Обсуждение: Outdated replication protocol error?

Поиск
Список
Период
Сортировка

Outdated replication protocol error?

От
Jeff Davis
Дата:
Commit 5ee2197767 (about 4 years old) introduced the error:

  "IDENTIFY_SYSTEM has not been run before START_REPLICATION"

But it seems like running START_REPLICATION first works (at least in
the simple case).

We should either:

1. Document that IDENTIFY_SYSTEM must always be run before
START_REPLICATION, and always issue a WARNING if that's not done (an
ERROR might break existing applications); or

2. If the commit is out of date and no longer needed, or if it's easy
enough to fix, just remove the error (and Assert a valid
ThisTimeLineID).

Regards,
    Jeff Davis






Re: Outdated replication protocol error?

От
Fujii Masao
Дата:

On 2021/01/12 9:06, Jeff Davis wrote:
> Commit 5ee2197767 (about 4 years old) introduced the error:
> 
>    "IDENTIFY_SYSTEM has not been run before START_REPLICATION"
> 
> But it seems like running START_REPLICATION first works (at least in
> the simple case).
> 
> We should either:
> 
> 1. Document that IDENTIFY_SYSTEM must always be run before
> START_REPLICATION, and always issue a WARNING if that's not done (an
> ERROR might break existing applications); or
> 
> 2. If the commit is out of date and no longer needed, or if it's easy
> enough to fix, just remove the error (and Assert a valid
> ThisTimeLineID).

+1 to remove the error if START_REPLICATION can always work fine without
IDENTIFY_SYSTEM. I found that the error happens when we connect to the standby
and just run START_REPLICATION without IDENTIFY_SYSTEM. But I'm not sure
if IDENTIFY_SYSTEM is actually necessary even in that case.

Regards,

-- 
Fujii Masao
Advanced Computing Technology Center
Research and Development Headquarters
NTT DATA CORPORATION



Re: Outdated replication protocol error?

От
Andres Freund
Дата:
Hi,

On 2021-01-14 16:40:26 +0900, Fujii Masao wrote:
> On 2021/01/12 9:06, Jeff Davis wrote:
> > Commit 5ee2197767 (about 4 years old) introduced the error:
> > 
> >    "IDENTIFY_SYSTEM has not been run before START_REPLICATION"
> > 
> > But it seems like running START_REPLICATION first works (at least in
> > the simple case).
> > 
> > We should either:
> > 
> > 1. Document that IDENTIFY_SYSTEM must always be run before
> > START_REPLICATION, and always issue a WARNING if that's not done (an
> > ERROR might break existing applications); or
> > 
> > 2. If the commit is out of date and no longer needed, or if it's easy
> > enough to fix, just remove the error (and Assert a valid
> > ThisTimeLineID).
> 
> +1 to remove the error if START_REPLICATION can always work fine without
> IDENTIFY_SYSTEM. I found that the error happens when we connect to the standby
> and just run START_REPLICATION without IDENTIFY_SYSTEM. But I'm not sure
> if IDENTIFY_SYSTEM is actually necessary even in that case.

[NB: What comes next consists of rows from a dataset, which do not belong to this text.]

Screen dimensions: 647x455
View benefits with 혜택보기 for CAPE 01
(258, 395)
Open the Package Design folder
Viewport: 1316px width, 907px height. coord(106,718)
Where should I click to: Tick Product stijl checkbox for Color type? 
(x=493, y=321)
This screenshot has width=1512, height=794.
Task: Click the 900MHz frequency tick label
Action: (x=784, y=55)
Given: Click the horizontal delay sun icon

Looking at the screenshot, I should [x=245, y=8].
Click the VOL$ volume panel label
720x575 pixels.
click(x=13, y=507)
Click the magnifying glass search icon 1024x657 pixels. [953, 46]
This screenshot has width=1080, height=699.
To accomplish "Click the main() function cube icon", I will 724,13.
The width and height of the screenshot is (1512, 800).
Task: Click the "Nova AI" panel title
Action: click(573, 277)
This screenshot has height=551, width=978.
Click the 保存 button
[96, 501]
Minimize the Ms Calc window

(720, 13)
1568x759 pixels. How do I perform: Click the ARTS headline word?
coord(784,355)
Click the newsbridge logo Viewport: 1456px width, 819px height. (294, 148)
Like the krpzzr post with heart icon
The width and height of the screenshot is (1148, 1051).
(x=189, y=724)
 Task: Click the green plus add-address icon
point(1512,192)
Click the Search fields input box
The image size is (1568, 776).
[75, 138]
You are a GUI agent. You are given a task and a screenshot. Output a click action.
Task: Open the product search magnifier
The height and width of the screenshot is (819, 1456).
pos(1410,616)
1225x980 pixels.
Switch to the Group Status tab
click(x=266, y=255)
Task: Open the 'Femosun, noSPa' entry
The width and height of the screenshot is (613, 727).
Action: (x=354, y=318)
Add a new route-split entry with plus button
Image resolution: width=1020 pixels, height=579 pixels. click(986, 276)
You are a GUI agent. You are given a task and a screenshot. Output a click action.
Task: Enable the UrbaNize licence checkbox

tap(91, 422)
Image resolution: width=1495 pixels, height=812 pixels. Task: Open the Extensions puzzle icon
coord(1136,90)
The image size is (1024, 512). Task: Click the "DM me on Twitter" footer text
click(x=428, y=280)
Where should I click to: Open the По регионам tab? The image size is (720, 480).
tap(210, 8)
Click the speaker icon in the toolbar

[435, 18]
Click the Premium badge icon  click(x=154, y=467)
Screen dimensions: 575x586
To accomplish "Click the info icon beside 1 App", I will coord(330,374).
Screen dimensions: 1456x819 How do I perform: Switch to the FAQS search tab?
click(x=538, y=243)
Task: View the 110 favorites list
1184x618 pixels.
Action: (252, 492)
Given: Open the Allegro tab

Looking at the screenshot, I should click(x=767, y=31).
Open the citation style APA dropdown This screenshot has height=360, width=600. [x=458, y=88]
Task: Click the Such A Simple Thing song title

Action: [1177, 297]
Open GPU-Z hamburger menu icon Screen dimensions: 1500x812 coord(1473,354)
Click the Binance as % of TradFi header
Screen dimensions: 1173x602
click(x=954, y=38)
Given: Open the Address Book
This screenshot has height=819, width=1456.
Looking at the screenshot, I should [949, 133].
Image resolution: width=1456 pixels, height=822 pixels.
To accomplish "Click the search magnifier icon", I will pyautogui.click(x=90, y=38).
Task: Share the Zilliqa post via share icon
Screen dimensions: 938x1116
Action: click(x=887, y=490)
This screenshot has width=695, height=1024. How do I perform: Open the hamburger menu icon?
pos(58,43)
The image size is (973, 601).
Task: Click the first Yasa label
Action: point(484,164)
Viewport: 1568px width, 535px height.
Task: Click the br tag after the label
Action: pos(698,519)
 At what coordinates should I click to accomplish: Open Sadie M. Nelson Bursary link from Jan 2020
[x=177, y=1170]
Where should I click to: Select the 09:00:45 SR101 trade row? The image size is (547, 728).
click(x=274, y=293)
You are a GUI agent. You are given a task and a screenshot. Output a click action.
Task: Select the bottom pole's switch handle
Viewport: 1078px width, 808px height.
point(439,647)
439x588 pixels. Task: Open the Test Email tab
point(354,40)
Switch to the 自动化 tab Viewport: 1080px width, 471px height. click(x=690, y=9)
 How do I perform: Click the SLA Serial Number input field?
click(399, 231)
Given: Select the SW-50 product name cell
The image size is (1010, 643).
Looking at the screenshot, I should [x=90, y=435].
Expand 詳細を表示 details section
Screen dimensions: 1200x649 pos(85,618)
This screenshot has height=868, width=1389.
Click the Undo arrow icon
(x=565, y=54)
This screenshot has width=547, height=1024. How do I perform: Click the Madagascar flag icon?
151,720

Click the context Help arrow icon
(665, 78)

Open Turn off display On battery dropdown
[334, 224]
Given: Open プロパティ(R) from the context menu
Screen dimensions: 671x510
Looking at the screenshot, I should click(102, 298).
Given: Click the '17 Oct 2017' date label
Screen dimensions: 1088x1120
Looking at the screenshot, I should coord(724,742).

The current approach seems quite bad to me too. By that point the value
could be just about arbitrarily out of date - but that doesn't really
matter because GetStandbyFlushRecPtr() updates it. And for the
!am_cascading_walsender it's trivial to compute.

Has anybody dug out the thread leading to the commit?

Greetings,

Andres Freund



Re: Outdated replication protocol error?

От
Jeff Davis
Дата:
On Fri, 2021-01-15 at 13:55 -0800, Andres Freund wrote:
> Has anybody dug out the thread leading to the commit?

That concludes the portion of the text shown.